SOURCE RECORDS: Begin

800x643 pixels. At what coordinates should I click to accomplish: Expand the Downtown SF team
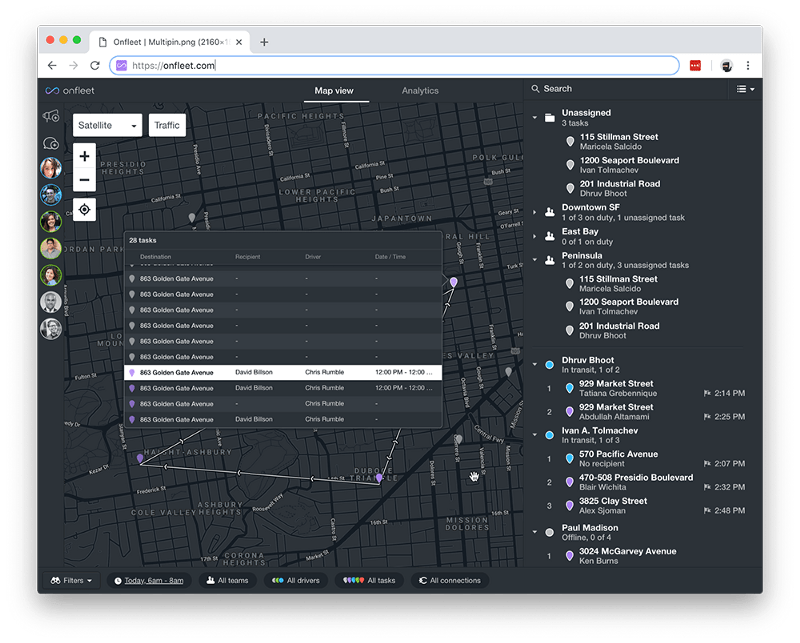[535, 212]
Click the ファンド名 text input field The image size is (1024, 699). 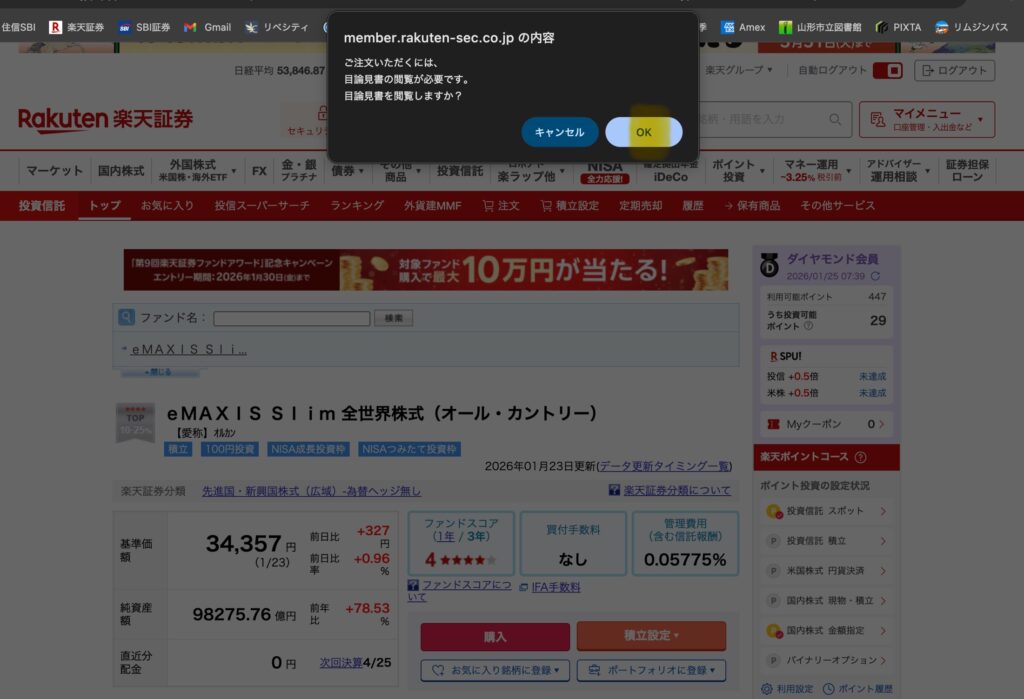coord(292,318)
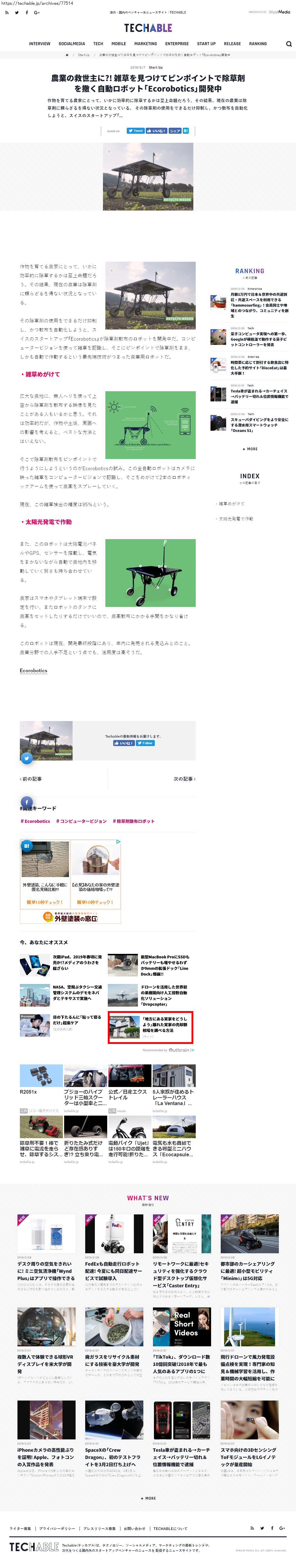Open the MARKETING menu item
Image resolution: width=296 pixels, height=1568 pixels.
pyautogui.click(x=145, y=44)
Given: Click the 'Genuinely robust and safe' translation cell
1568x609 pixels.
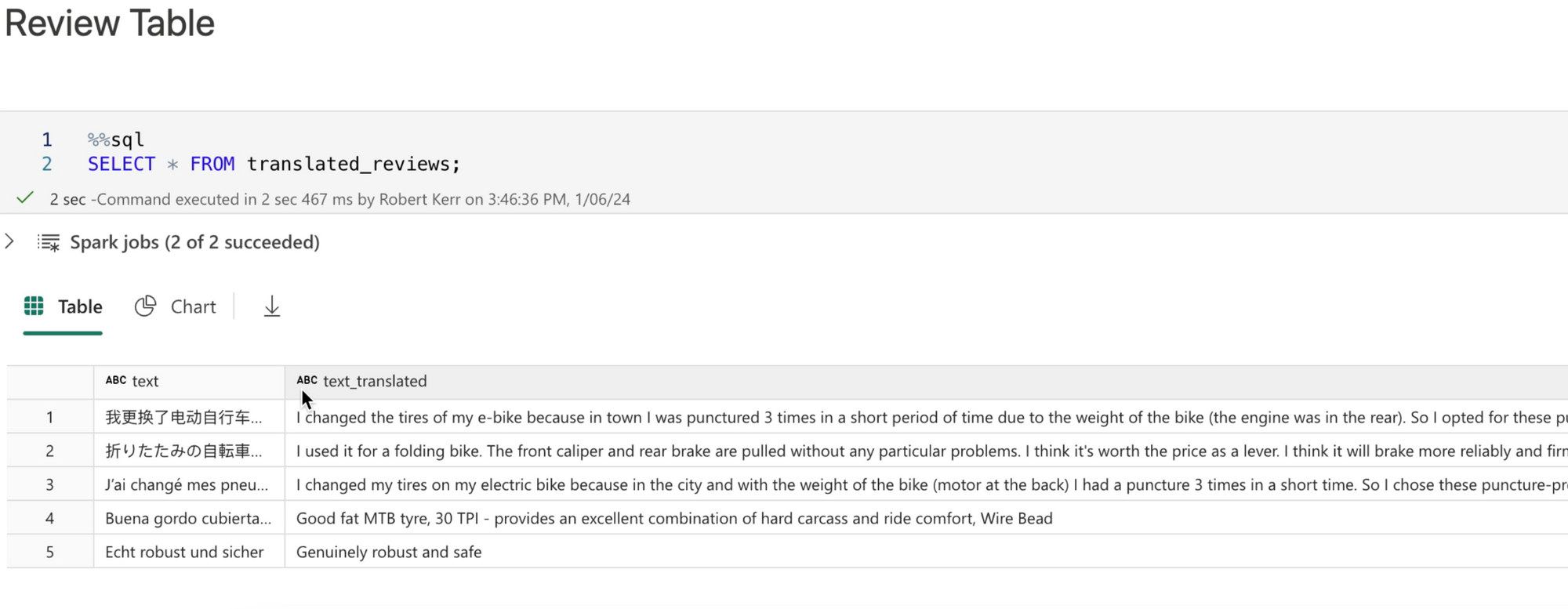Looking at the screenshot, I should click(x=389, y=553).
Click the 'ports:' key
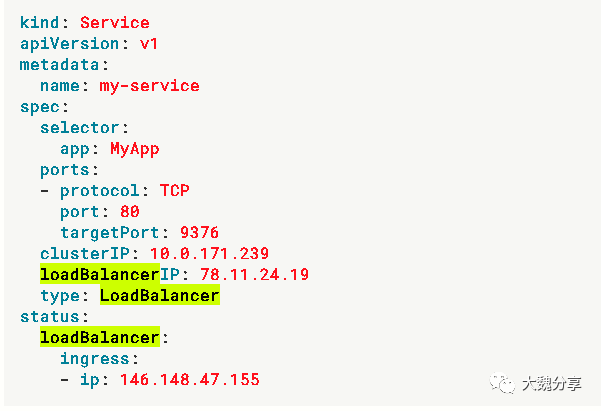 coord(69,169)
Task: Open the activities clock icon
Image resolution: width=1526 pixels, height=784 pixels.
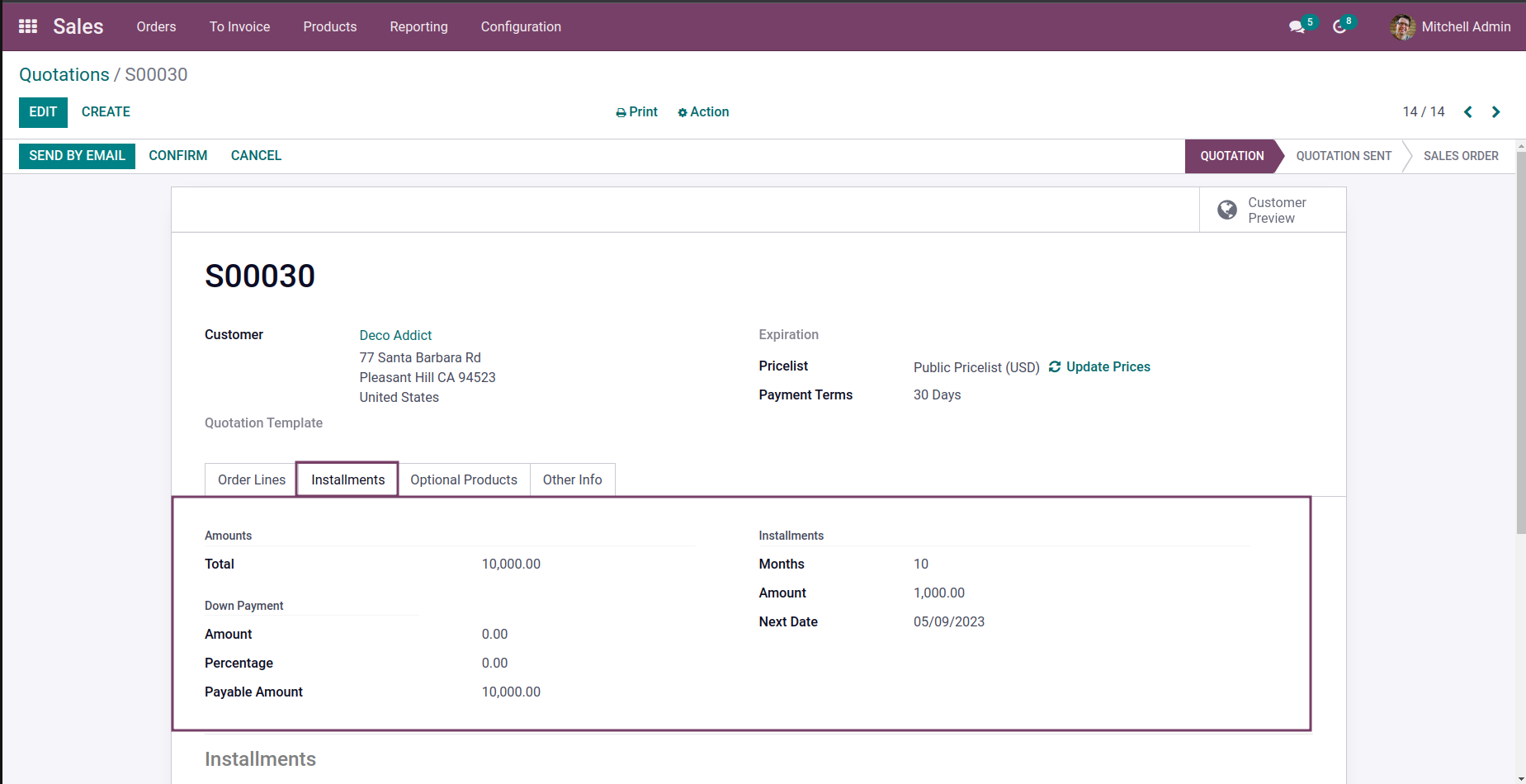Action: pyautogui.click(x=1339, y=27)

SOURCE RECORDS: End

[TASK]:
Your task is to transcribe exactly the lines from the one containing "Task: Open the activities clock icon" through the final line of the entries above, pictures excluded.

[RESPONSE TO THIS EXERCISE]:
Task: Open the activities clock icon
Image resolution: width=1526 pixels, height=784 pixels.
Action: pyautogui.click(x=1339, y=27)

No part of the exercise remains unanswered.